▶ _SHORT TASK_:
Reproduce all of the following lines verbatim.

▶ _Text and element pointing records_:

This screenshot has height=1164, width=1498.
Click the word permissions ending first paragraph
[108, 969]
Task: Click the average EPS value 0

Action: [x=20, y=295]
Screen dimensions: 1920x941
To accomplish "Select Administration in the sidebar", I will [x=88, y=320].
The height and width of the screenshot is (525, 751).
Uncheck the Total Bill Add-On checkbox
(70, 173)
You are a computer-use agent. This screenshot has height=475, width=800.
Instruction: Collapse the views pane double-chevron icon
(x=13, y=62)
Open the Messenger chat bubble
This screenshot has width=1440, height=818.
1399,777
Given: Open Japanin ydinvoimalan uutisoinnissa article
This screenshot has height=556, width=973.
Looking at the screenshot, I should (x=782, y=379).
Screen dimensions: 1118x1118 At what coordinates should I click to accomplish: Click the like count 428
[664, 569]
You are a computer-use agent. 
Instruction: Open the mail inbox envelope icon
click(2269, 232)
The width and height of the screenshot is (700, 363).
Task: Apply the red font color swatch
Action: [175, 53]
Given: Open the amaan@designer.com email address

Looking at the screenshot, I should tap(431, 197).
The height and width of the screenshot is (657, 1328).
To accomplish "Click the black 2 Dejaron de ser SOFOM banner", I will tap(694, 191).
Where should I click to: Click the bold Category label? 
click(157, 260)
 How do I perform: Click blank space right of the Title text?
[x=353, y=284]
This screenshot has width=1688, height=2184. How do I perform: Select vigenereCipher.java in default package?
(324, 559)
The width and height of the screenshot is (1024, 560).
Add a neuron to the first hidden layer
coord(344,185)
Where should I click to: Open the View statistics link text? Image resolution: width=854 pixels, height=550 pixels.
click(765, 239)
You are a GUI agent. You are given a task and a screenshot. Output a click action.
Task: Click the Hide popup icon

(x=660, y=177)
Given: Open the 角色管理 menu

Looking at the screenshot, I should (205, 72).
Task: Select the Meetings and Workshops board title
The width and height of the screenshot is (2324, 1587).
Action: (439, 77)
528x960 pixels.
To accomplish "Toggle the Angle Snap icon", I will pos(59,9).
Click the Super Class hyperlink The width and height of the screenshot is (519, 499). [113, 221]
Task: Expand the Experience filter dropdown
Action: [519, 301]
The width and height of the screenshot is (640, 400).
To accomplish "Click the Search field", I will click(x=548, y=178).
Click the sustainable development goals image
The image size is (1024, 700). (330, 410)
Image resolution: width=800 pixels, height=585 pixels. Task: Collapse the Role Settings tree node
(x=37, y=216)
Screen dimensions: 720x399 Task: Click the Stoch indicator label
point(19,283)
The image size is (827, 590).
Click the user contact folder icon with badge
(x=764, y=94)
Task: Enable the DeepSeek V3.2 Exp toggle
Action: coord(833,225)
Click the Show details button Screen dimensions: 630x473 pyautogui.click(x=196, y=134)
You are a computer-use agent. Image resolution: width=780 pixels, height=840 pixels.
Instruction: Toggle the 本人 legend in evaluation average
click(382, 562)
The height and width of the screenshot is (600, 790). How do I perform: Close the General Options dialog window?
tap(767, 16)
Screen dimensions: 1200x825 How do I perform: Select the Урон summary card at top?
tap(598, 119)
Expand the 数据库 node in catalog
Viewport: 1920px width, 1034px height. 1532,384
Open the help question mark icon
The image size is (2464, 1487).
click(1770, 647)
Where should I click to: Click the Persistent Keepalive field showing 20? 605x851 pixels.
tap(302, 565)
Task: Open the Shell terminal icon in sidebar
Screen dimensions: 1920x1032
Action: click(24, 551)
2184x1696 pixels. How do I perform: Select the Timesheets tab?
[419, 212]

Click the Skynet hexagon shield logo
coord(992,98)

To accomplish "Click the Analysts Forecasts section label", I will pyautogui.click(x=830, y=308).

▶ _WRITTEN SOLUTION_:
This screenshot has height=1164, width=1498.
Click the word permissions ending first paragraph
[108, 969]
Task: Click the average EPS value 0

Action: [x=20, y=295]
Screen dimensions: 1920x941
To accomplish "Select Administration in the sidebar", I will [x=88, y=320].
The height and width of the screenshot is (525, 751).
Uncheck the Total Bill Add-On checkbox
(70, 173)
You are a computer-use agent. This screenshot has height=475, width=800.
Instruction: Collapse the views pane double-chevron icon
(x=13, y=62)
Open the Messenger chat bubble
This screenshot has width=1440, height=818.
1399,777
Given: Open Japanin ydinvoimalan uutisoinnissa article
This screenshot has height=556, width=973.
Looking at the screenshot, I should (x=782, y=379).
Screen dimensions: 1118x1118 At what coordinates should I click to accomplish: Click the like count 428
[664, 569]
You are a computer-use agent. 
Instruction: Open the mail inbox envelope icon
click(2269, 232)
The width and height of the screenshot is (700, 363).
Task: Apply the red font color swatch
Action: [175, 53]
Given: Open the amaan@designer.com email address

Looking at the screenshot, I should tap(431, 197).
The height and width of the screenshot is (657, 1328).
To accomplish "Click the black 2 Dejaron de ser SOFOM banner", I will tap(694, 191).
Where should I click to: Click the bold Category label? 
click(157, 260)
 How do I perform: Click blank space right of the Title text?
[x=353, y=284]
This screenshot has width=1688, height=2184. How do I perform: Select vigenereCipher.java in default package?
(324, 559)
The width and height of the screenshot is (1024, 560).
Add a neuron to the first hidden layer
coord(344,185)
Where should I click to: Open the View statistics link text? Image resolution: width=854 pixels, height=550 pixels.
click(765, 239)
You are a GUI agent. You are given a task and a screenshot. Output a click action.
Task: Click the Hide popup icon

(x=660, y=177)
Given: Open the 角色管理 menu

Looking at the screenshot, I should (205, 72).
Task: Select the Meetings and Workshops board title
The width and height of the screenshot is (2324, 1587).
Action: (439, 77)
528x960 pixels.
To accomplish "Toggle the Angle Snap icon", I will pos(59,9).
Click the Super Class hyperlink The width and height of the screenshot is (519, 499). [113, 221]
Task: Expand the Experience filter dropdown
Action: [519, 301]
The width and height of the screenshot is (640, 400).
To accomplish "Click the Search field", I will click(x=548, y=178).
Click the sustainable development goals image
The image size is (1024, 700). (330, 410)
Image resolution: width=800 pixels, height=585 pixels. Task: Collapse the Role Settings tree node
(x=37, y=216)
Screen dimensions: 720x399 Task: Click the Stoch indicator label
point(19,283)
The image size is (827, 590).
Click the user contact folder icon with badge
(x=764, y=94)
Task: Enable the DeepSeek V3.2 Exp toggle
Action: coord(833,225)
Click the Show details button Screen dimensions: 630x473 pyautogui.click(x=196, y=134)
You are a computer-use agent. Image resolution: width=780 pixels, height=840 pixels.
Instruction: Toggle the 本人 legend in evaluation average
click(382, 562)
The height and width of the screenshot is (600, 790). How do I perform: Close the General Options dialog window?
tap(767, 16)
Screen dimensions: 1200x825 How do I perform: Select the Урон summary card at top?
tap(598, 119)
Expand the 数据库 node in catalog
Viewport: 1920px width, 1034px height. 1532,384
Open the help question mark icon
The image size is (2464, 1487).
click(1770, 647)
Where should I click to: Click the Persistent Keepalive field showing 20? 605x851 pixels.
tap(302, 565)
Task: Open the Shell terminal icon in sidebar
Screen dimensions: 1920x1032
Action: click(24, 551)
2184x1696 pixels. How do I perform: Select the Timesheets tab?
[419, 212]

Click the Skynet hexagon shield logo
coord(992,98)

To accomplish "Click the Analysts Forecasts section label", I will pyautogui.click(x=830, y=308).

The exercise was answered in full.